2021 Ford F-150 PowerBoost hybridWhat’s Next For 2021 Ford F-150?
This Monday will be the National Truck of the Year (NATOY) announcement and as I reported the F-150 is a finalist. I do think it’s a two truck race between the Ram TRX (a media darling for being so fun) and the 2021 F-150. In the end, I have faith in the jury for choosing the F-150 to win as the Ram TRX is nothing more than a niche truck while the F-150, especially with the hybrid powertrain is much more significant.

Deliveries will continue, hot and heavy this month. Typically January deliveries are slow due to weather and the lack of buyers on car lots, but I think this year, as it relates to the 2021 F-150 will be the exception and look for inventory to pick up.

I will be getting a 2021 F-150 with the hybrid PowerBoost in a couple of weeks to drive and review and rest assured I will cover it fully here at Torque News.

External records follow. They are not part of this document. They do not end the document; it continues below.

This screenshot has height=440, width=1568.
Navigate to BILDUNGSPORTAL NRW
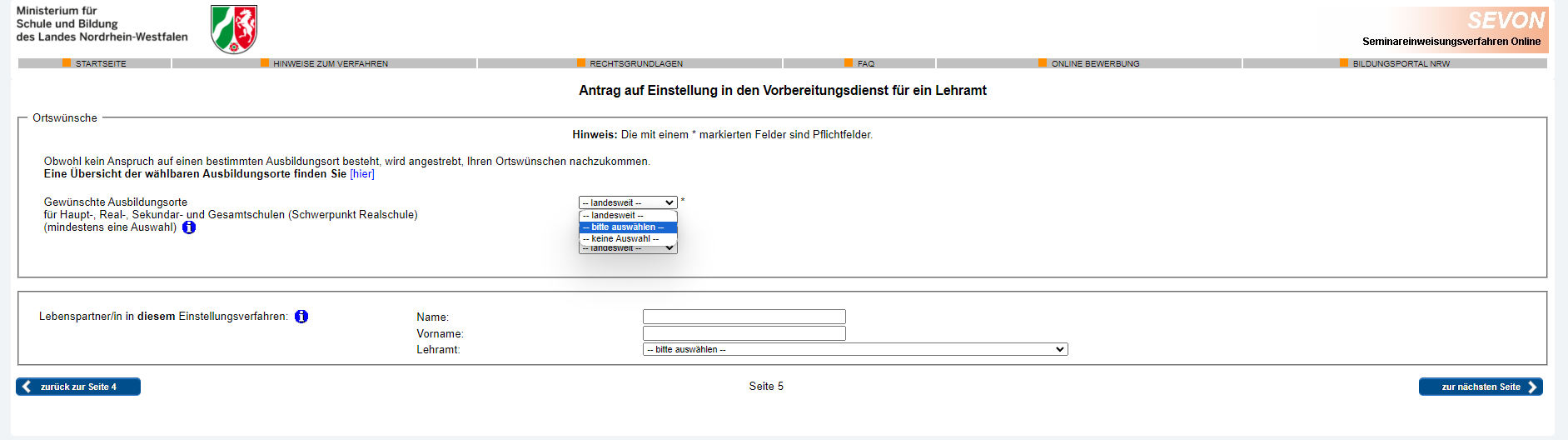[x=1401, y=64]
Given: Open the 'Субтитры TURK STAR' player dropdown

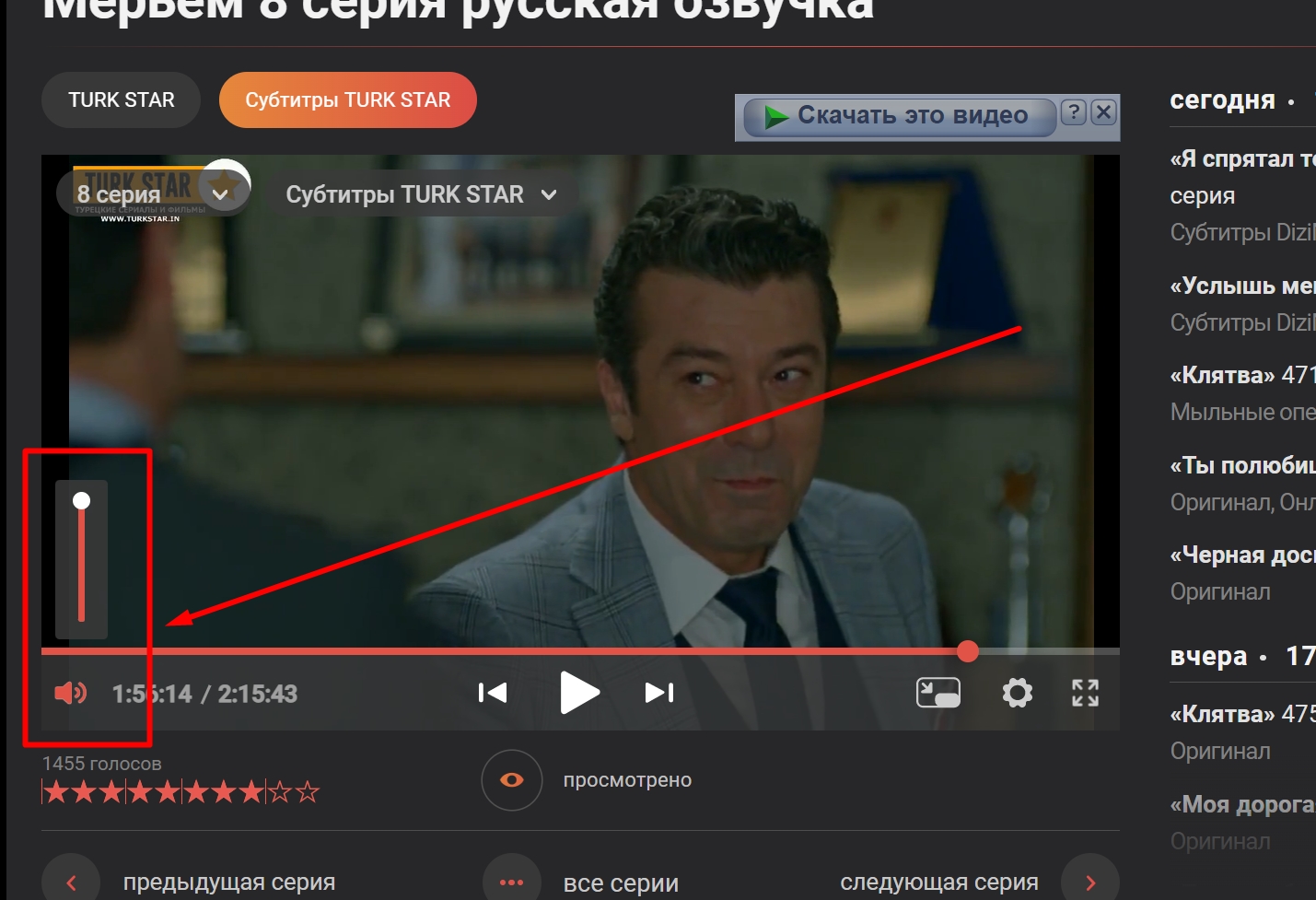Looking at the screenshot, I should coord(421,194).
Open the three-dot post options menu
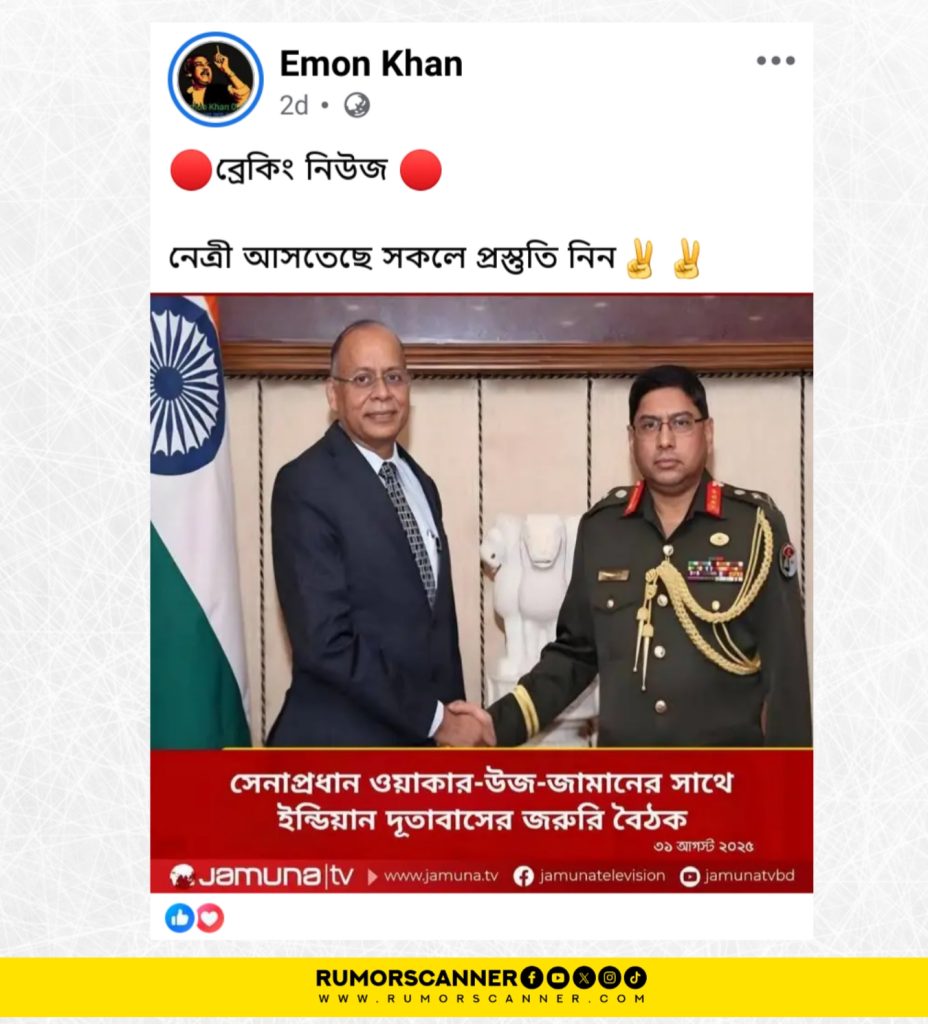 (x=775, y=61)
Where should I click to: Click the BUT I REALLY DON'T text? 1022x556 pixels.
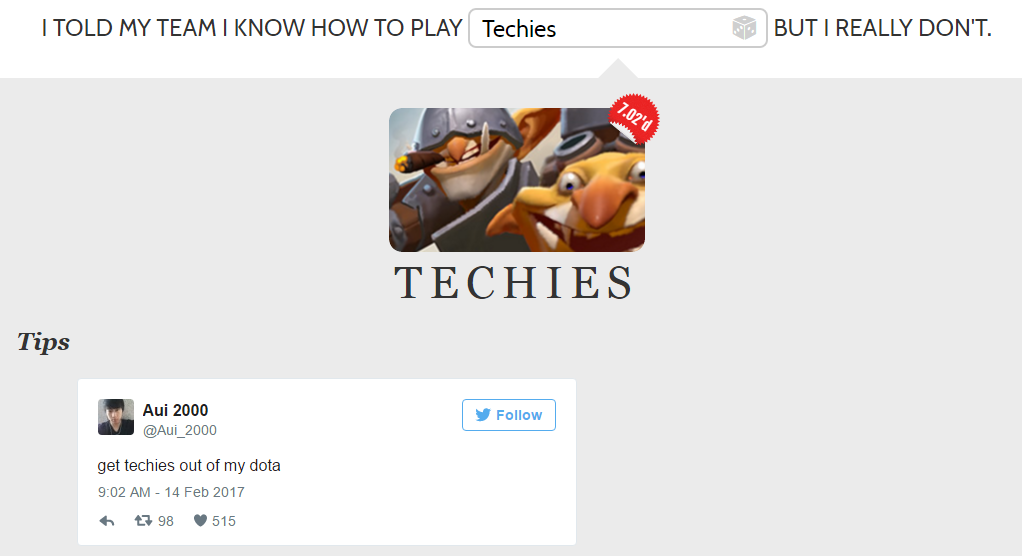(883, 28)
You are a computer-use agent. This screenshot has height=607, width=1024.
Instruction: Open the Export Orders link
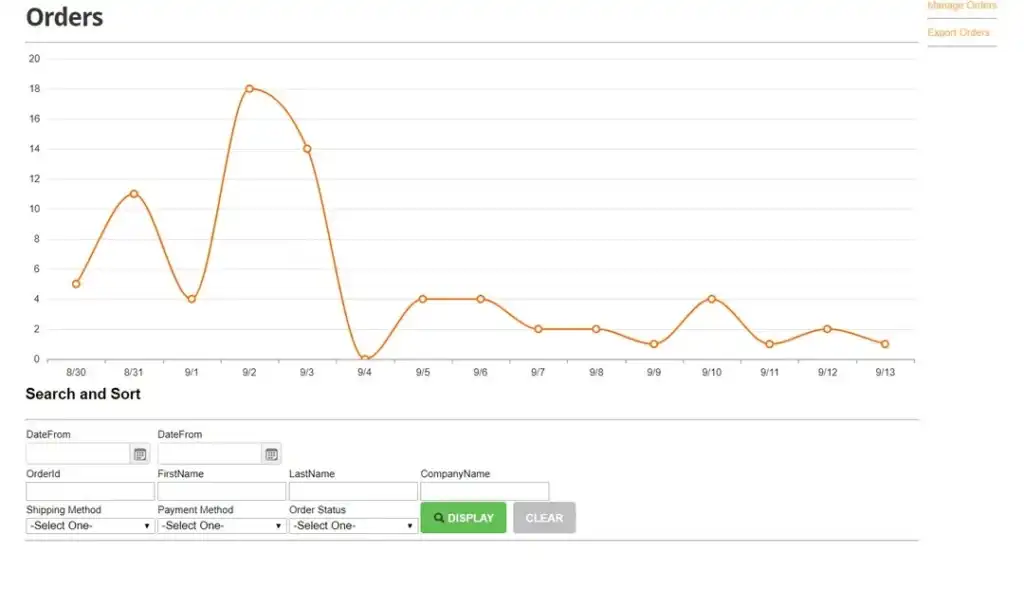[958, 32]
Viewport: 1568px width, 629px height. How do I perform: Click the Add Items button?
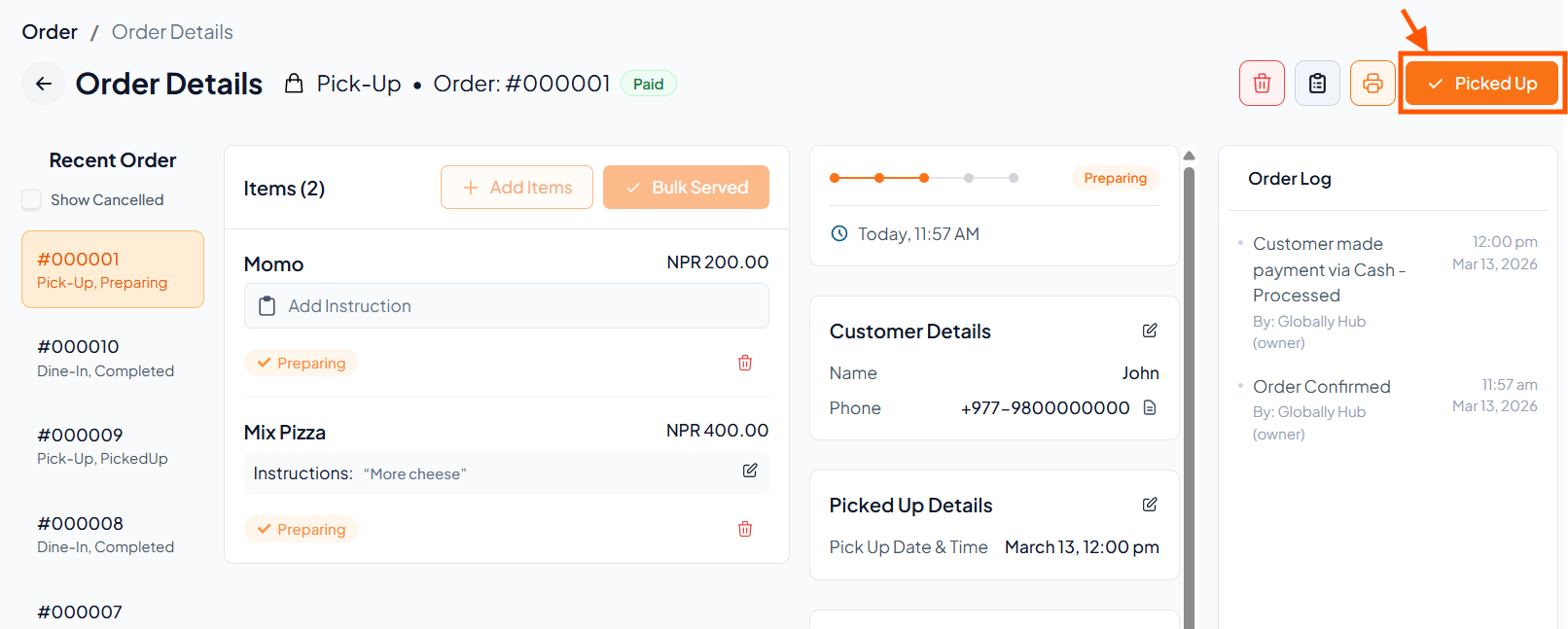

As always, I’d love to hear your comments on this story. Leave me your thoughts below.

Jimmy Dinsmore has been an automotive journalist for more than a decade and been a writer since the high school. His Driver’s Side column features new car reviews and runs in several newspapers throughout the country. He is also co-author of the book “Mustang by Design” and “Ford Trucks: A Unique Look at the Technical History of America’s Most Popular Truck”. Also, Jimmy works in the social media marketing world for a Canadian automotive training aid manufacturing company. Follow Jimmy on Facebook, Twitter, at his special Ford F-150 coverage on Twitter and LinkedIn. You can read the most of Jimmy's stories by searching Torque News Ford for daily Ford vehicle report.


Arlin Koch (not verified)    January 7, 2021 - 12:23PM

How about some fair journalistic reporting - How did Ford do vs Chev/GMC combined - Hint - Second Place!

Jimmy Dinsmore    January 7, 2021 - 12:34PM

In reply to by Arlin Koch (not verified)

LOL, don't try to come for me like you're going to surprise me. It's General Motors who chooses to report their vehicles separately. But yes, if Chevy and GMC were combined they'd outsell Ford. Personally, if I was running GM, I'd get rid of the GMC nameplate, make it a trim for the Chevy brands, and save a pile of money. It's probably hard to do as Sierra people have their preference. But maybe the Chevy Silverado Sierra or something. Just a thought. GM chooses to have Chevy, GMC, Buick and Cadillac, the latter of the three all kind of compete and cannibalize each other. Buick remains around only because of strength in China, which is a huge market for them.